• RECORDS PROVIDED:
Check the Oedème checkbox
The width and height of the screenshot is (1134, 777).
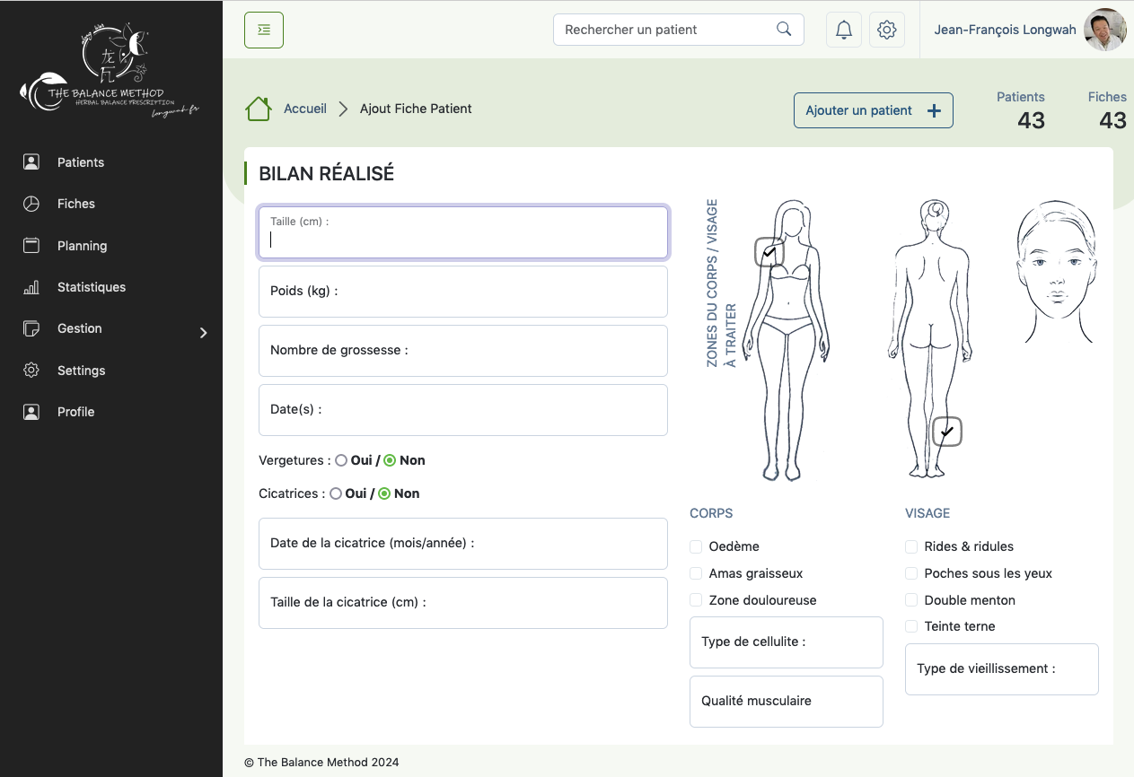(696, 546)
==
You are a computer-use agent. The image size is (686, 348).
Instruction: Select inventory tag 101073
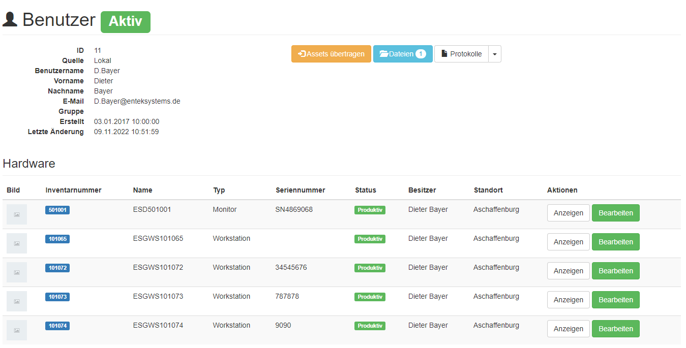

• ACTIVITY: Write out exactly the lines above from the line with "You are a computer-use" through the line with "Instruction: Select inventory tag 101073", both of them included, and leave out all other lines.

• FINISHED EXERCISE:
You are a computer-use agent. The image size is (686, 348).
Instruction: Select inventory tag 101073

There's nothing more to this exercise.